> _ASSIGNMENT_
Copy, exactly and without additions, every line in the records below from the one holding "Click the daily" through the one holding "Task: Confirm import with the OK button", both ends included.

• • • • •

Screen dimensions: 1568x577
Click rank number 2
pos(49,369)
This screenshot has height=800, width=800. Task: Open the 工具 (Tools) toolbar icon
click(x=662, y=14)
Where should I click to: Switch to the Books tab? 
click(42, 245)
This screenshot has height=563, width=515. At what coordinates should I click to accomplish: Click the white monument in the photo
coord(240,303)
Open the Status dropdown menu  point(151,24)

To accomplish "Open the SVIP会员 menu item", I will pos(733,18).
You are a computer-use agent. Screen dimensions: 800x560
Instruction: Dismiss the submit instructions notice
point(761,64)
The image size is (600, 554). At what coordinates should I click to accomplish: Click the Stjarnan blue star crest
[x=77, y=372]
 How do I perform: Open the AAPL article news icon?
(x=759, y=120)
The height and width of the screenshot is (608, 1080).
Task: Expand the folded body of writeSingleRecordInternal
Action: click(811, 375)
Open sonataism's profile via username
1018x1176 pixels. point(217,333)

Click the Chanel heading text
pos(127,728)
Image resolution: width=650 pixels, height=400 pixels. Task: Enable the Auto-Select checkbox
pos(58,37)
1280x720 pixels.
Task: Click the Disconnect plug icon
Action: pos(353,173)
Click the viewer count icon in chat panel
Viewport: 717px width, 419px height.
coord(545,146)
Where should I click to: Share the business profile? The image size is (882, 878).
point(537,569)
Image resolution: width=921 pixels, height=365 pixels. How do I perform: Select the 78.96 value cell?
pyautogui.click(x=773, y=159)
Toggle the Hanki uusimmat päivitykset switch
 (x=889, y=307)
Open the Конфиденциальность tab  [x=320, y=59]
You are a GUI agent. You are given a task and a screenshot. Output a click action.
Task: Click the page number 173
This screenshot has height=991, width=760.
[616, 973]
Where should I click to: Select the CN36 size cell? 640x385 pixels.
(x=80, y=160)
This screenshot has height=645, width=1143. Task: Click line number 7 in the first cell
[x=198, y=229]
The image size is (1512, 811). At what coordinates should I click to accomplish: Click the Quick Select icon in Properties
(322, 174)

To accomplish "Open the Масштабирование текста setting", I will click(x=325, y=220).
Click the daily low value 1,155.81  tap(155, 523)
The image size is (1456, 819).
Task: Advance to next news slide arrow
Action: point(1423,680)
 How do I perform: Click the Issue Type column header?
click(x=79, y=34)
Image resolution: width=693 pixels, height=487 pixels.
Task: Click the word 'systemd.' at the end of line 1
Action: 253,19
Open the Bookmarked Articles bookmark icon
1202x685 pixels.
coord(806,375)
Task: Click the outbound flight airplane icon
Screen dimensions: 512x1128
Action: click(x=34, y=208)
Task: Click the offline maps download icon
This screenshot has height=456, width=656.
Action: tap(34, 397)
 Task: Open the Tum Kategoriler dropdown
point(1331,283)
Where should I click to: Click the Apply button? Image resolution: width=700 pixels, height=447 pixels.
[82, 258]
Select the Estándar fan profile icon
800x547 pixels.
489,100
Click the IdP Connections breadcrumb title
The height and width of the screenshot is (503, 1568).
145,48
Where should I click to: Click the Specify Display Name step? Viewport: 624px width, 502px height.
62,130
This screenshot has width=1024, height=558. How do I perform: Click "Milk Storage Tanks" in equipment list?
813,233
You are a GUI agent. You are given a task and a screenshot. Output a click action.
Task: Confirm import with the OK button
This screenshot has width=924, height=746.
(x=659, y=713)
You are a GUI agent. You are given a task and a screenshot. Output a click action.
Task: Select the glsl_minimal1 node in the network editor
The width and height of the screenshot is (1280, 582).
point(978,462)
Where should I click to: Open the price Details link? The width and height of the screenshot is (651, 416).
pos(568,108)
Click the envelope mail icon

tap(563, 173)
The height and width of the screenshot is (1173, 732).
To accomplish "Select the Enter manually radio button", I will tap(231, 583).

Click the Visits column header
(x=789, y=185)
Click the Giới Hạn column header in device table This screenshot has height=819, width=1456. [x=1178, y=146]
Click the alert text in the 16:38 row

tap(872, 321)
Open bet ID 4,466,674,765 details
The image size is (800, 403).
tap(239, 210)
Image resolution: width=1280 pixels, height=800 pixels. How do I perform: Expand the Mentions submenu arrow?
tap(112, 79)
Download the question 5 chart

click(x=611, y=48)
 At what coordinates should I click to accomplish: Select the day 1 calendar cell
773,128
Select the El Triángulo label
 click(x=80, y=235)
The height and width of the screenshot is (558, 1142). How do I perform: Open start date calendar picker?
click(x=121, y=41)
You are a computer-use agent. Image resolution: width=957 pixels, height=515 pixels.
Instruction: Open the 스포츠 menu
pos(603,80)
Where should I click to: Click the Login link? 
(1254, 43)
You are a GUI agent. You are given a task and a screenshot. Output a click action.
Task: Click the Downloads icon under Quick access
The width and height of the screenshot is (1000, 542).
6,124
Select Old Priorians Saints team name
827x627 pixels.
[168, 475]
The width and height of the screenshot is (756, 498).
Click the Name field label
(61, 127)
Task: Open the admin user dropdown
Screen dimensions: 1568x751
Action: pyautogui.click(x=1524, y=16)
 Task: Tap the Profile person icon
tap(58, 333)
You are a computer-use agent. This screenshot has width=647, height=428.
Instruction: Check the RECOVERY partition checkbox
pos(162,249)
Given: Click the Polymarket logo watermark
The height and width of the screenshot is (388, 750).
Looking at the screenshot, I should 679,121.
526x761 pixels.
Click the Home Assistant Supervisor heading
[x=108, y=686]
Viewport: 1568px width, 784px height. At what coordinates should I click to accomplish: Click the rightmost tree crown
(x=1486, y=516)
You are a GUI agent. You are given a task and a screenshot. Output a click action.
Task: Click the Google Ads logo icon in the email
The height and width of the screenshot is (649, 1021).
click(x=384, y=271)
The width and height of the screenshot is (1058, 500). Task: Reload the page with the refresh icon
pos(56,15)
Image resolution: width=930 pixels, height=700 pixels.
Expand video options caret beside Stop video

• • • • •

> _RESULT_
Click the daily low value 1,155.81  tap(155, 523)
The image size is (1456, 819).
Task: Advance to next news slide arrow
Action: point(1423,680)
 How do I perform: Click the Issue Type column header?
click(x=79, y=34)
Image resolution: width=693 pixels, height=487 pixels.
Task: Click the word 'systemd.' at the end of line 1
Action: 253,19
Open the Bookmarked Articles bookmark icon
1202x685 pixels.
coord(806,375)
Task: Click the outbound flight airplane icon
Screen dimensions: 512x1128
Action: click(x=34, y=208)
Task: Click the offline maps download icon
This screenshot has height=456, width=656.
Action: tap(34, 397)
 Task: Open the Tum Kategoriler dropdown
point(1331,283)
Where should I click to: Click the Apply button? Image resolution: width=700 pixels, height=447 pixels.
[82, 258]
Select the Estándar fan profile icon
800x547 pixels.
489,100
Click the IdP Connections breadcrumb title
The height and width of the screenshot is (503, 1568).
145,48
Where should I click to: Click the Specify Display Name step? Viewport: 624px width, 502px height.
62,130
This screenshot has width=1024, height=558. How do I perform: Click "Milk Storage Tanks" in equipment list?
813,233
You are a GUI agent. You are given a task and a screenshot. Output a click action.
Task: Confirm import with the OK button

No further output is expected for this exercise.